- There's this problem that's been bothering me for some time.
- What's that?
- And what new do you conclude out of all that?
- In The United States and the European Union the rich, through their control of political and economic institutions, are waging war against the rest of their people. That is the meaning of the neo-liberal austerity policies being imposed. The people don't realize what is happening. With the government approving monopolies and granting subsidies there is no free-market, and there is tolerance of your life style as long as you don't wake up and pay attention to something other than lifestyle, for example to the economic war that is being waged upon you. And do you know what really is interesting?
- What?
- The reason we poor deluded souls are being warred upon is because we are not democratic!
- We're in a democracy but we are not democratic?
- That's right. Our efficiently power sharing leaders look down upon us poor deluded souls with our tolerance and idiotic swallowing whole their free market lies. Democracy is the sharing of power between people but we have been rendered impotent: because we tolerate everything we cannot communicate with each other any suggestion of better or worse political action, we can't even communicate the idea it might be better not to be waged war upon by the class of democratic rich who control government and economic institutions.
- And the solution is?
- Obviously we have to become democratic too! I was talking to a geography professor at UCLA about these things. He told me that most wars now were civil wars. As new countries are being created, new wars have started within them. Ethnic and religious groups which were getting along fine dredged up memories of past grievances.
- Even if they had been democracies they, like the EU and the United States, found a basis to define a group as non practicing of democracy and thus the valid target of war.
- Yes. He gave Israel as an example. I told him how that day I'd had a conversation with an book editor and journalist and all around well connected big shot in Israel about his country's carelessness in defending itself against the charge it was occupying the Palestinian Territories, Gaza, and Golan Heights. He said,
- Israel is occupying those lands.- The argument is that the Palestinians have been defined as outside the democratic community and so become legitimate objects of attack.

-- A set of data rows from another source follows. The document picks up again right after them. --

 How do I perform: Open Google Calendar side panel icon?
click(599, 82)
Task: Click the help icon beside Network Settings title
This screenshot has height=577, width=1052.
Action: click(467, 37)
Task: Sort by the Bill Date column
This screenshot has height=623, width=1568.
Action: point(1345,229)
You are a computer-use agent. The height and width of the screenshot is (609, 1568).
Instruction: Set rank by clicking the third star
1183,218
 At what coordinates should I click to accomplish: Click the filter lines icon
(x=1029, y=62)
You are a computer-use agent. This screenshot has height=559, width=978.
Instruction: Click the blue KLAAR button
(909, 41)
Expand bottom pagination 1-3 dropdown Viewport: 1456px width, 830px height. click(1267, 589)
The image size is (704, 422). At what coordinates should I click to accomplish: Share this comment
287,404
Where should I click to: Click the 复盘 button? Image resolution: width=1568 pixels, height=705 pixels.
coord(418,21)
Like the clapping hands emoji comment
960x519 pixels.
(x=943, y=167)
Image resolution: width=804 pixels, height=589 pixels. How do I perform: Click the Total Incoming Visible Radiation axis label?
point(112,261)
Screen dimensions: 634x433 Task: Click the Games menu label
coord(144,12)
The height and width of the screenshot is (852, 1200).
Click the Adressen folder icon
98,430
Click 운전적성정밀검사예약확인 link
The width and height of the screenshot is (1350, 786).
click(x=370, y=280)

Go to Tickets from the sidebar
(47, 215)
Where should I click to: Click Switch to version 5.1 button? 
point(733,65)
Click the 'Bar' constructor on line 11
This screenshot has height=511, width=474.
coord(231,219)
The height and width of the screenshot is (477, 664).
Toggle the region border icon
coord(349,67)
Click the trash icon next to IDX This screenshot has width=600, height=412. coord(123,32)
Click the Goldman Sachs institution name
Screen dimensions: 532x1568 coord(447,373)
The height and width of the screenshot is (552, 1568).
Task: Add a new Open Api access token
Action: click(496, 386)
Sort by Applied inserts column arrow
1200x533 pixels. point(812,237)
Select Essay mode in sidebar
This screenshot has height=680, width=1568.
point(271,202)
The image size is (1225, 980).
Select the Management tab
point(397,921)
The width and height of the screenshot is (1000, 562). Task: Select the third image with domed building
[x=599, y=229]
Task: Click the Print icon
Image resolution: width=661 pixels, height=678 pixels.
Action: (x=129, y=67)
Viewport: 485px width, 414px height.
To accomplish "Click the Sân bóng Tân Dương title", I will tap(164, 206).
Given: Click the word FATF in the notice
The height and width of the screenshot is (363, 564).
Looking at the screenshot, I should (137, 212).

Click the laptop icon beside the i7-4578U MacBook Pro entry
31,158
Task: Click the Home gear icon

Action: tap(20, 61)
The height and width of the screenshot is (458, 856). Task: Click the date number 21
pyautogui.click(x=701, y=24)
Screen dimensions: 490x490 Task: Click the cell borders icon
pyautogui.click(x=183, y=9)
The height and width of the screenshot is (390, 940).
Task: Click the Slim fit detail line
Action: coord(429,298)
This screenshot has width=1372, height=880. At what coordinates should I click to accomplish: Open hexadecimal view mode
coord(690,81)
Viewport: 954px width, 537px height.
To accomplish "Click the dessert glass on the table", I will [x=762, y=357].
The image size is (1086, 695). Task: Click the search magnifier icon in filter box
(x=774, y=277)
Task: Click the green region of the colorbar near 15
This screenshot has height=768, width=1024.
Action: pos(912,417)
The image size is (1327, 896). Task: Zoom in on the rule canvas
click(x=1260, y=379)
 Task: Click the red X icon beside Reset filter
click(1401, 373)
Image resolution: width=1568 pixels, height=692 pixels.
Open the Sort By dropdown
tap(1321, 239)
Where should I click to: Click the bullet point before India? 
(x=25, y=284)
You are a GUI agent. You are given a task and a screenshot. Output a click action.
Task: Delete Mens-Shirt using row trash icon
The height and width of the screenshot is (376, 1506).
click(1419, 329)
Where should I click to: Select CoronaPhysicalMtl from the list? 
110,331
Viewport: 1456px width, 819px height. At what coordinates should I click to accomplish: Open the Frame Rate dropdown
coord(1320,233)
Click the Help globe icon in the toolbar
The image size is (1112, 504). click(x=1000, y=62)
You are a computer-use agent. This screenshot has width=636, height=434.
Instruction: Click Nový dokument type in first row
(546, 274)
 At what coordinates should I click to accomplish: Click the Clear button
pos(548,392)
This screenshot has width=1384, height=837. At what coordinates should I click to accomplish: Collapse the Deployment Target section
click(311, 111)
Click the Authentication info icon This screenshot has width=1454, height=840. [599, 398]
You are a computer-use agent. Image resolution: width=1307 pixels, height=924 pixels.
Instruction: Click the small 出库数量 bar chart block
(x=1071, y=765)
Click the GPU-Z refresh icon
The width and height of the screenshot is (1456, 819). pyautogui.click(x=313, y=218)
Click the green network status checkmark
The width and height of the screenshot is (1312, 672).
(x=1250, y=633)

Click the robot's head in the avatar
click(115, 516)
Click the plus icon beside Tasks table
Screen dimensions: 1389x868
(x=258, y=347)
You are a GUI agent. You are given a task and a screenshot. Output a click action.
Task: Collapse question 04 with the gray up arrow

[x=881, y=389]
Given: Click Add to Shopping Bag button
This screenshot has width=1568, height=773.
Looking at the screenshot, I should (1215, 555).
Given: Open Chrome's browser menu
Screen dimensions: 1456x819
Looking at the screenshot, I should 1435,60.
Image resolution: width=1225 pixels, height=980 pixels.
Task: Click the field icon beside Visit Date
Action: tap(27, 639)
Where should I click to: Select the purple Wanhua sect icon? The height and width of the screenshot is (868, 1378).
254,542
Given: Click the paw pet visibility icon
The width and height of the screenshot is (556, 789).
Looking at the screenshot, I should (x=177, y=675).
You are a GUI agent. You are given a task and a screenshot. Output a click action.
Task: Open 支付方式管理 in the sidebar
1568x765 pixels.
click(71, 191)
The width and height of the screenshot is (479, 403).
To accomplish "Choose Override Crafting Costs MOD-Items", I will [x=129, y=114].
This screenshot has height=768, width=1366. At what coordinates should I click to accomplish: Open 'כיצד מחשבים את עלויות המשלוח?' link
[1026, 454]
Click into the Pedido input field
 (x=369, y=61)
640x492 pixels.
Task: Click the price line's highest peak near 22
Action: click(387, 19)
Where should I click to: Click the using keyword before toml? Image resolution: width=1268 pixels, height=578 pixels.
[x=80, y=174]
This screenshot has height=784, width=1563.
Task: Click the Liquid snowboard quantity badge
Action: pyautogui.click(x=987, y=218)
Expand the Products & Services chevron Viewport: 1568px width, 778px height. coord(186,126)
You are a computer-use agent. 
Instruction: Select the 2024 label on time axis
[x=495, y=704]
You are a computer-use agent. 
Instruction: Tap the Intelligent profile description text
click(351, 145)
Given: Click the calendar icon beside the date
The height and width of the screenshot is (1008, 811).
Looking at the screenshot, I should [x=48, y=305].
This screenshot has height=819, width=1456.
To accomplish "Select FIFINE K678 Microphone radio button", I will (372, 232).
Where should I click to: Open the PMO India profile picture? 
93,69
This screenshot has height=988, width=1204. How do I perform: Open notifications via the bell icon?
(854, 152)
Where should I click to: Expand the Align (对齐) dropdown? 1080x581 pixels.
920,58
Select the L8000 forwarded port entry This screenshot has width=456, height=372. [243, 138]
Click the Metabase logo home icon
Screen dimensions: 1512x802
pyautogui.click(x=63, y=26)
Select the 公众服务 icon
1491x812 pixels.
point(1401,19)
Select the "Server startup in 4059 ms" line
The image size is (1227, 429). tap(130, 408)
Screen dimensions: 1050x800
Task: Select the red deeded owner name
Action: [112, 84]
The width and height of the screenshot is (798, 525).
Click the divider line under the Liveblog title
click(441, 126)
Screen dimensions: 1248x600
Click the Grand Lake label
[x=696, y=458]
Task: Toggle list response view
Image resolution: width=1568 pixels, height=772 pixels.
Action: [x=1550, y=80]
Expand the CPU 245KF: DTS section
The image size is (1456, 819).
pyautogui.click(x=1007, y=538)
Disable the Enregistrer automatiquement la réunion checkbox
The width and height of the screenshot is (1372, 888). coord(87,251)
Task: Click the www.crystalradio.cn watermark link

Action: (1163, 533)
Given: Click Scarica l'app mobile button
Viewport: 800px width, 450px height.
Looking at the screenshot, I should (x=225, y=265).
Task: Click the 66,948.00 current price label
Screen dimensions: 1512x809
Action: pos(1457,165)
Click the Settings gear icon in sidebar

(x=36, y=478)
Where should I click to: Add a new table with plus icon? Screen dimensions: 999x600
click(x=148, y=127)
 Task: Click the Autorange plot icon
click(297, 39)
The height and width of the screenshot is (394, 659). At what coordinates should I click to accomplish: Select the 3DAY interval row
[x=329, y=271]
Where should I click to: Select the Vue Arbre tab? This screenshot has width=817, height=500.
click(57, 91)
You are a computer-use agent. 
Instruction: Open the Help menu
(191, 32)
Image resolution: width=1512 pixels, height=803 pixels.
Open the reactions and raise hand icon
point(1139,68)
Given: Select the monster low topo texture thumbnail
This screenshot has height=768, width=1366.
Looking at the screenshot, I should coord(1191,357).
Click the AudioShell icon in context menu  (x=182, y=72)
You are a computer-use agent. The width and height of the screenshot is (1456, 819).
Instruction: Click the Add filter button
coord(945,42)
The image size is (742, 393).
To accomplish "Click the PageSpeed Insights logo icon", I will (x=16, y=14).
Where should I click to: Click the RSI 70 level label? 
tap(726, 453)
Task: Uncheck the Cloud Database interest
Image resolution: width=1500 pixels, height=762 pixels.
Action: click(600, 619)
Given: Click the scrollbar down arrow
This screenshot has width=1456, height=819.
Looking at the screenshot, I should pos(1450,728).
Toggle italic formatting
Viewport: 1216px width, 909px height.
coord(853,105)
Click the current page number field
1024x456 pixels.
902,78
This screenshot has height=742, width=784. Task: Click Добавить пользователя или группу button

- They were taken in a defensive war.
- The UN passed a resolution in 1967 stating that lands won in war have to be returned.
- Against all previous historical practice.
- The idea is to maintain post World War II borders.
- Except for civil wars? The Chinese and Vietnamese communists took control of and have been allow to retain their whole countries.
- Israel isn't engaged in a civil war.
- Isn't it? It is true that the lands you mentioned were obtained in defensive war. But the people who want them back from Israel wish, openly state, even put it into writing, their demand that Israel totally cease from existing as a state. Both sides living in the same territory want permanent control of all of the same territory. Looks like civil war to me.
- The international community doesn't see it that way. Israel took the lands after invasion, and that is absolutely rejected.
- But you are looking at it wrong. It is true the land was taken in invasion. But then? The international law says 'give it back', but are these people, themselves not remotely democratic, really members of that in principle democratic body of states in which Israel is included if they openly deny the right of Israel to exist? Isn't it ridiculous to apply the law in this case?
- Yes. Israel has no hesitation launching its own economic and social war against its own people, an assault at least as strong as ours and the EUs, but it is determined to not fight with the powers that be. The only way it can do that is to show its power to be a democratic member of that community in good standing, and they do that by refusing to be patronized and by not caring much about defending themselves against the rhetoric of the weak.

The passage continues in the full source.